My hysterectomy approach
I have utilized one of the most recent developments in minilaparoscopy instrumentation – the MiniLap percutaneous surgical system (Teleflex) – to develop a mini technique for hysterectomy I’ve trademarked as the Cosmetic Hysterectomy. The percutaneous system has an outer diameter of 2.3 mm, integrated needle tips that facilitate insertion without a trocar, and a selection of integrated graspers (e.g., a miniature clutch or alligator) that open up to 12.5 mm and can be advanced and retracted through the cannula. The graspers can be locked onto the tissue, and the system itself can be stabilized extracorporeally so that it can be hands free.
For the hysterectomy, I make two 5-mm vertical incisions within the umbilicus – one for a nonbladed 5-mm trocar at 12 o’clock and the other for a second nonbladed 5-mm trocar at 6 o’clock, penetrating the fascia. The trocars house a 30-degree extra-long laparoscope with camera attached, and an advanced bipolar electrosurgery device.
The minilaparoscopic cannula is inserted in the lower-abdominal area through a single 1-mm stab incision, and one or two instruments can be placed as needed. Tissues can be removed vaginally once dissection is completed, and the vaginal cuff can be closed laparoscopically or vaginally. The edges of the minilaparoscopic cannula are approximated together and held with surgical glue or a sterile skin-closure strip. There is no need to close the fascia.4
The percutaneous system opens new windows for minimally invasive surgery.

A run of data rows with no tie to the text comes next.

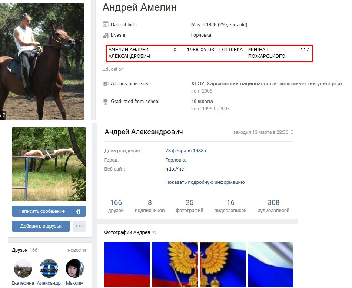Screen dimensions: 352x288
Task: Click the graduation cap icon beside Attends university
Action: (x=105, y=84)
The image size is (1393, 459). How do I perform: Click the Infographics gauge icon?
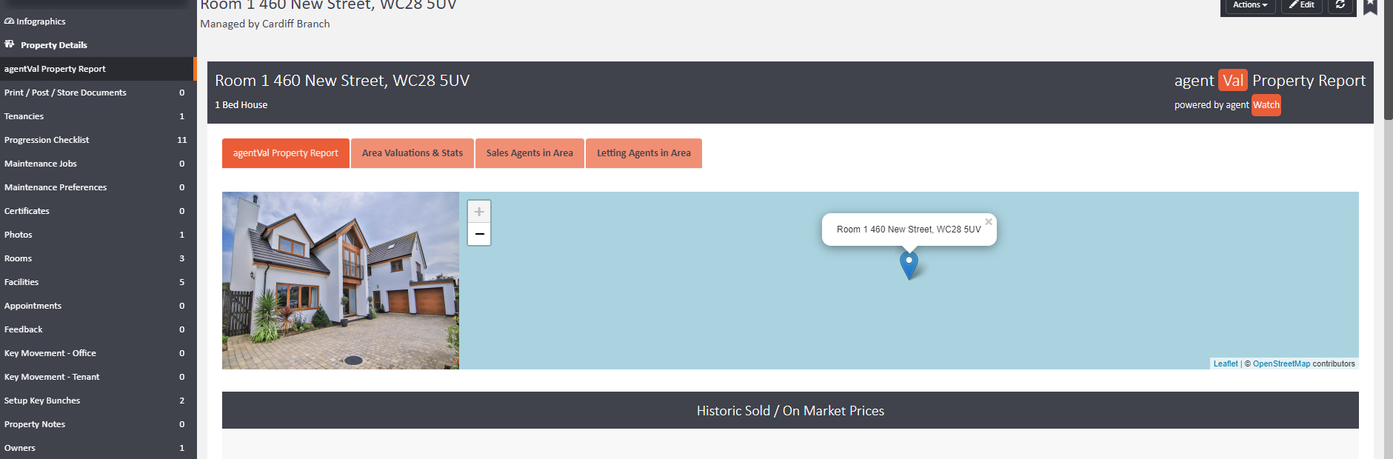click(9, 21)
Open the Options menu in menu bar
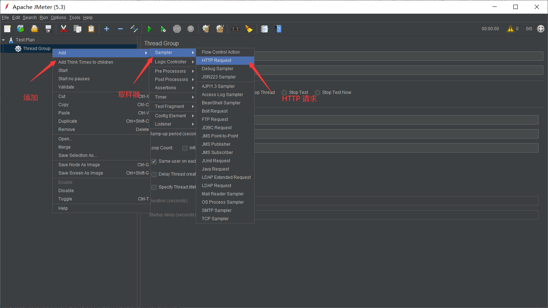Image resolution: width=548 pixels, height=308 pixels. click(58, 18)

It can be moved and used in several locations throughout a surgical procedure such that we can achieve more patient-specific “incisional mapping,” as I’m now calling it, rather than uniformly utilizing standard trocar placement sites.

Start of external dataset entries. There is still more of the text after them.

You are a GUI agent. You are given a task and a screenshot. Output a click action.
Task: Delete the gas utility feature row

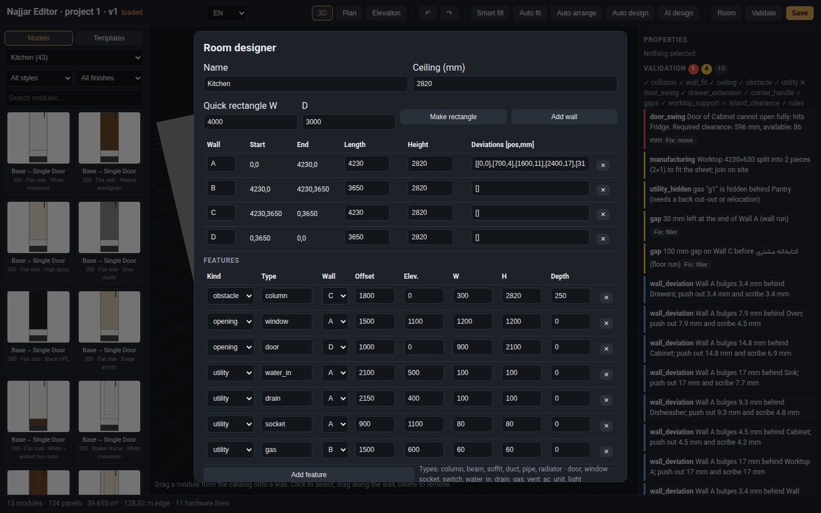[606, 451]
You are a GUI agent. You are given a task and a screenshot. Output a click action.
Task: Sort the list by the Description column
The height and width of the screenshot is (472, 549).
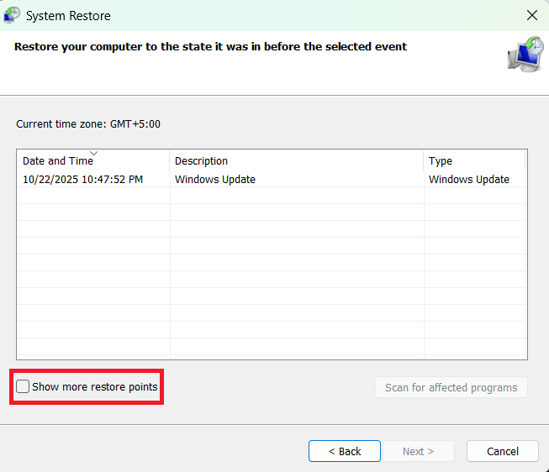coord(201,161)
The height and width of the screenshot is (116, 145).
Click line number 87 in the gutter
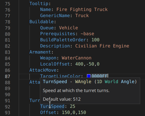point(7,76)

Even without use of this particular innovation, the use of smaller instruments is proving both feasible and advantageous. A study that randomized 75 women scheduled for a hysterectomy to traditional laparoscopy (with a 5- to 10-mm port size) or minilaparoscopy (with a 3-mm port size) found no statistically significant differences in blood loss, hemoglobin drop, pain scores, or analgesic use. The authors concluded that the smaller port sizes did not affect the ability to perform the procedure. Moreover, they noted, the minilaparoscopy group had consistently smaller scars and better cosmesis.5
Another retrospective study of perioperative outcomes with standard laparoscopic, minilaparoscopic, and laparoendoscopic single-site hysterectomy found that postoperative pain control and the need for analgesic medication was significantly less with minilaparoscopy and laparoendoscopic single-site (LESS) hysterectomy, compared with traditional laparoscopy. Pain and medication in patients undergoing minilaparoscopy was reduced by more than 50%, compared with the traditional laparoscopy group, which suggests less operative trauma.6
In my practice, postoperative analgesia is simply intranasal ketorolac tromethamine (Sprix) and/or long-acting tramadol (Conzip); opioids have been eliminated in all minilaparoscopic procedures. We have had no complications, including no trocar-site bleeding, nerve entrapments, trocar-site herniations, or infections. Not every patient is a candidate for consideration of a minilaparoscopic hysterectomy, of course. The patient who has extensive adhesions from multiple previous surgeries or a large uterus with fibroids, for instance, should be treated with traditional laparoscopy regardless of her concerns regarding cosmesis.
No two surgeons are alike; each has his/her own ideas, skill sets, and approaches. Minilaparoscopy may not be for everyone, but given the number of durable miniature instruments now available, it’s an approach to consider integrating into a variety of gynecologic procedures.
For a right salpingo-oophorectomy, for instance, a 3-mm trocar placed at 12 o’clock through the umbilicus can accommodate a 3-mm scope with a high-definition camera, and an 11-mm trocar placed at 6 o’clock can house an energy device. In the right and left lower quadrants, two additional 3-mm trocars can be placed – one to accommodate a grasping instrument and the other to house the scope after the fallopian tube has been transected. A specimen bag can be passed through the 11-mm trocar in the umbilicus for removal of the ovary and tube. With the umbilicus hiding the largest of scars, the procedure is less invasive with better cosmetic results.